The past years have witnessed the generation of a high amount of high-dimensional data from various domains including smart cities, healthcare, environment, transportation systems, Industrial Internet of Things (IIoT) platforms, etc. The process of analyzing these multidimensional data streams poses a major challenge for effective analysis. A variety of classical machine learning and tensor decomposition methods are used to analyze high-dimensional sparse data. However, the practical applicability and performance of these techniques might be limited when it comes to large-scale sparse data streams because of their high computation cost… memory overhead and slow convergence rate. The current study presents a hybrid quantum-classical architecture for sparse tensor decomposition in high-dimensional streaming settings to overcome classical limitations.
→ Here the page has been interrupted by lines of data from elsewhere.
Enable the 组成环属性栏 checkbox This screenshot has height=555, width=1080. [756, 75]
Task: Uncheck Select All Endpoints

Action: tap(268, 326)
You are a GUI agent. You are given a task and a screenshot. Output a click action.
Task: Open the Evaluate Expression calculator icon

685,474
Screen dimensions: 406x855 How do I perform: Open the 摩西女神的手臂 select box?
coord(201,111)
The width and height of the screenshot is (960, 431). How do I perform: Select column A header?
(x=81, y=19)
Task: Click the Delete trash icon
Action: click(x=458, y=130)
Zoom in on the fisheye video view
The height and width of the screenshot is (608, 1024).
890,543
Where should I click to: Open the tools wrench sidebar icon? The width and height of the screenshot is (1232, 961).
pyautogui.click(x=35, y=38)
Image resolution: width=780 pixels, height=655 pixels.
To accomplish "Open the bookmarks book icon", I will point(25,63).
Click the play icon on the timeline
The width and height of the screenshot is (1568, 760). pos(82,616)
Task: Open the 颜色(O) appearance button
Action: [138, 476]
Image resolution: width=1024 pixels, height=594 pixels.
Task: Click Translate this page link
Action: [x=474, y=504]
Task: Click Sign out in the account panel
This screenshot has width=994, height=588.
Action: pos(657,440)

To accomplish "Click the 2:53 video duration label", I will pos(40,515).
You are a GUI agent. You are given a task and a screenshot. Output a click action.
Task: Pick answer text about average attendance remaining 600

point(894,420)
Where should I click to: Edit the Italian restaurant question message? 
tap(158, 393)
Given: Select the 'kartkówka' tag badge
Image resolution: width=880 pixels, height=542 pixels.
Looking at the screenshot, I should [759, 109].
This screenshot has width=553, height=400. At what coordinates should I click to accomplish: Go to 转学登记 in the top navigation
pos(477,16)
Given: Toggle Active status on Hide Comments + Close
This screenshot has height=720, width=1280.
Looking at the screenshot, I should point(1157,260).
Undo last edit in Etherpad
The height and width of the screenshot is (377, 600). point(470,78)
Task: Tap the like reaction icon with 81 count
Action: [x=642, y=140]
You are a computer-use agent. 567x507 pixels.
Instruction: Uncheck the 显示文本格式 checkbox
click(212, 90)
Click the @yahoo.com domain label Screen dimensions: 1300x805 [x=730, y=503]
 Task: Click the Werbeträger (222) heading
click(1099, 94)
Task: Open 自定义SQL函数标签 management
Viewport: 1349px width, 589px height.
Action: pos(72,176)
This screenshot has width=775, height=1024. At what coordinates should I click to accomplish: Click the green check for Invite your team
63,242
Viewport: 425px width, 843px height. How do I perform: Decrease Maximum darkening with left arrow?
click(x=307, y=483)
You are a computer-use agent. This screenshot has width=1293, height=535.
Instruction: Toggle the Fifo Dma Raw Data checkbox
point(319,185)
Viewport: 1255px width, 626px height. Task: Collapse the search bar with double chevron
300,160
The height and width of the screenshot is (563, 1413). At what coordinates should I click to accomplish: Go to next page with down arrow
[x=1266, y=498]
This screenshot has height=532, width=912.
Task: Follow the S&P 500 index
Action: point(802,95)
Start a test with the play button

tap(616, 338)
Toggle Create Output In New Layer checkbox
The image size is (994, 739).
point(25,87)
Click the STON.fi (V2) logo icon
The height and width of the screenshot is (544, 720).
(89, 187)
The framework that we proposed utilizes classical tensor factorization along with quantum optimization for efficient computation, dimensionality reduction and sparse pattern extraction. The study addresses the development of the new sustainable smart systems, where continuous application of data for real time analysis is crucial for energy optimization failure prediction resource management and intelligent decision making. The architecture utilizes quantum-inspired optimization, tensor train decomposition, and adaptive sparse learning to facilitate the processing of multifaceted datasets. The results of the investigation reveal that the hybrid model performs better than the other existing tensor decomposition techniques in terms of decomposition accuracy, reconstruction error, execution time and scalability. The research shows that quantum-classical computing can improve the performance of data analytics in future sustainable smart systems and large-scale smart infrastructures.